Ich ver­stand nicht, ahn­te aber, dass auch unse­re Rol­le neu defi­niert wer­den muss­te. Wir waren nicht län­ger die aus einem tota­li­tä­ren Sys­tem Geflo­he­nen, weil es die­ses Sys­tem nicht mehr gab, wir stamm­ten wie vie­le ande­re aus dem Osten. Wir waren eine Fami­lie von unüber­schau­bar vie­len – aber eben auch nicht.

Wie unauf­lös­bar die­ser Kon­flikt ist, wie prä­gend ein Leben lang, davon han­delt Con­stan­ze Neu­manns Das Jahr ohne Som­mer, dabei inhalt­li­che Tie­fe mit unprä­ten­tiö­ser Spra­che ver­knüp­fend, zuwei­len selbst­iro­nisch, dann wie­der melancholisch-nachdenklich. Indem die Autorin uns teil­ha­ben lässt an ihrem Schick­sal und an dem ihrer Eltern, ist ein sehr lesens­wer­tes Buch ent­stan­den, das Fra­gen auf­wirft, vor allem aber Ver­ständ­nis zu wecken ver­mag für alle, die sich zwi­schen zwei Hei­ma­ten bewe­gen müs­sen und mussten.

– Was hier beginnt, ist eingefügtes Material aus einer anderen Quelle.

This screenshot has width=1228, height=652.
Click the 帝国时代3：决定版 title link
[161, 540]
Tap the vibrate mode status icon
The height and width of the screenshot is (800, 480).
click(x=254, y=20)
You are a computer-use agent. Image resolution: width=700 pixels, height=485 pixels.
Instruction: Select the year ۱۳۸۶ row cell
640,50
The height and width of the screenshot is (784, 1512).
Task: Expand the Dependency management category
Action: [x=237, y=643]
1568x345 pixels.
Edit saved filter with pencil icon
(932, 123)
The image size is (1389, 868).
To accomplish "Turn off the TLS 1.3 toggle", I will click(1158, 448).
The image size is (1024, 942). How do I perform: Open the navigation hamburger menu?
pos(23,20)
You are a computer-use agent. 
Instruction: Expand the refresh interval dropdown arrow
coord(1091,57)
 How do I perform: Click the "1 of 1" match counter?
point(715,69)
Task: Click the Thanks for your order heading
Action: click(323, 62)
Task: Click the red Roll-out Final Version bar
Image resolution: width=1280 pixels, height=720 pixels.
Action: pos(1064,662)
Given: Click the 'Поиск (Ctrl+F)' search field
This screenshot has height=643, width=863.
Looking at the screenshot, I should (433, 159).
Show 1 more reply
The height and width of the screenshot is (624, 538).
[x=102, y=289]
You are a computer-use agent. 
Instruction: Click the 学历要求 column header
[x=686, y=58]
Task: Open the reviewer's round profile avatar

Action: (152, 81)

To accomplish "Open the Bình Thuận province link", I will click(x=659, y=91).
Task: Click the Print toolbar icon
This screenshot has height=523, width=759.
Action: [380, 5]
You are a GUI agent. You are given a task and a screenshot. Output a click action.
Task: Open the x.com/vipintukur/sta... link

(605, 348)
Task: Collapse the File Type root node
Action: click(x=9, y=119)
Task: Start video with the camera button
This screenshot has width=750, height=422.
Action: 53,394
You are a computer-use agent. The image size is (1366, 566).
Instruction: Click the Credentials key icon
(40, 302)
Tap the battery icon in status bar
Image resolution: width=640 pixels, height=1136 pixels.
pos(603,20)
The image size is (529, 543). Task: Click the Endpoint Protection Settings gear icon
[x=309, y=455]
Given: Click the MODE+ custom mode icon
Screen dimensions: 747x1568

Die kürz­lich in einem Inter­view von Jan Phil­ipp Reemts­ma for­mu­lier­te The­se, Lite­ra­tur sei unent­behr­lich, da sie Bli­cke von Men­schen, die die­se in die Welt getan haben, auf­be­wah­re und damit den eige­nen Erfah­rungs­ho­ri­zont erwei­te­re und berei­che­re, löst Con­stan­ze Neu­manns Werk in über­zeu­gen­der Wei­se ein. Schon mit dem 2021 ver­öf­fent­lich­ten Roman Wel­len­flug, in dem die bewe­gen­de Geschich­te ihres Groß­va­ters Hein­rich Rei­chen­heim von der Mit­te des 19. Jahr­hun­derts bis in die Nach­kriegs­jah­re erzählt wird, stellt die Autorin am indi­vi­du­el­len Bei­spiel die Ambi­va­lenz mensch­li­cher Sehn­sucht nach Hei­mat und Glück in den Mit­tel­punkt. Bei­de Bücher sind unab­hän­gig von­ein­an­der zu lesen, in der Kom­bi­na­ti­on zei­gen sie aber ein­drück­lich auf, wie die Fäden der Ver­gan­gen­heit ver­wo­ben sind mit den Rea­li­tä­ten der Gegen­wart und den Träu­men der Zukunft.